Overwhelmed by the economic downturn, the company said it experienced “significant deterioration” in its traffic and sales beginning the second weekend in October. As a result, Coldwater Creek said it was withdrawing its fourth-quarter earnings guidance of 4 cents to 10 cents a share on sales of $338 million to $361 million.
Coldwater expects to end the third quarter with about $70 million in cash, and for retail and distribution center inventory to decrease roughly 19 percent compared with the 2007 quarter.
Shares finished Tuesday’s session at $2.59, down 82 cents, or 24.1 percent.
With a continued focus on controlling expenses and managing inventory, the retailer said it plans to reduce store growth plans for next year to 15 new stores, down from previous plans of approximately 40 stores.
“We believe that, through our improved product and customer experience and cost savings initiatives, we have positioned the company for long-term success,” said president and chief executive officer Dan Griesemer. “However, the overall macroeconomic environment has proven to be substantially more challenging than anticipated.”
Coldwater Creek said by the end of the year it anticipates total inventory to be down about 10 percent versus last year, and it will have more than $75 million in cash, compared with $62.5 million in cash in 2007.
Selling, general and administrative costs are expected to be down about $50 million from the 2007 level of $460.9 million, the company said.
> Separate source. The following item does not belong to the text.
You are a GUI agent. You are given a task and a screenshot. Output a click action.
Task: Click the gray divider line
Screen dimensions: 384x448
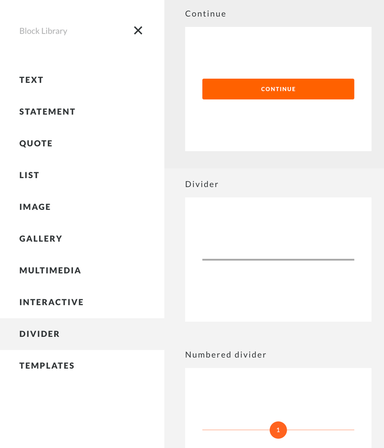[x=278, y=260]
Capital expenditures next year will be trimmed to an estimated $40 million, about half the amount the company expects this year.
C.L. King & Associates retail analyst Mark Montagna downgraded the company’s stock to “neutral” from “strong buy” on Tuesday. “Coldwater has the balance sheet strength to muddle through this economic weakness and be a survivor,” he said, warning that investors should “stay on the sidelines until the company posts actual results that prove an earnings recovery has begun.”